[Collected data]
════
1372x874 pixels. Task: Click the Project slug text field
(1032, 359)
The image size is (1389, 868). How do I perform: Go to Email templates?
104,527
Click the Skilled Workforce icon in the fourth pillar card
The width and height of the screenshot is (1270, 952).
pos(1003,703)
════
- [Task objective]: With the line containing "The image size" as the first and the final line of the entries above as the last, write out that span exactly and nothing more.

- [Output below]:
The image size is (1389, 868). How do I perform: Go to Email templates?
104,527
Click the Skilled Workforce icon in the fourth pillar card
The width and height of the screenshot is (1270, 952).
pos(1003,703)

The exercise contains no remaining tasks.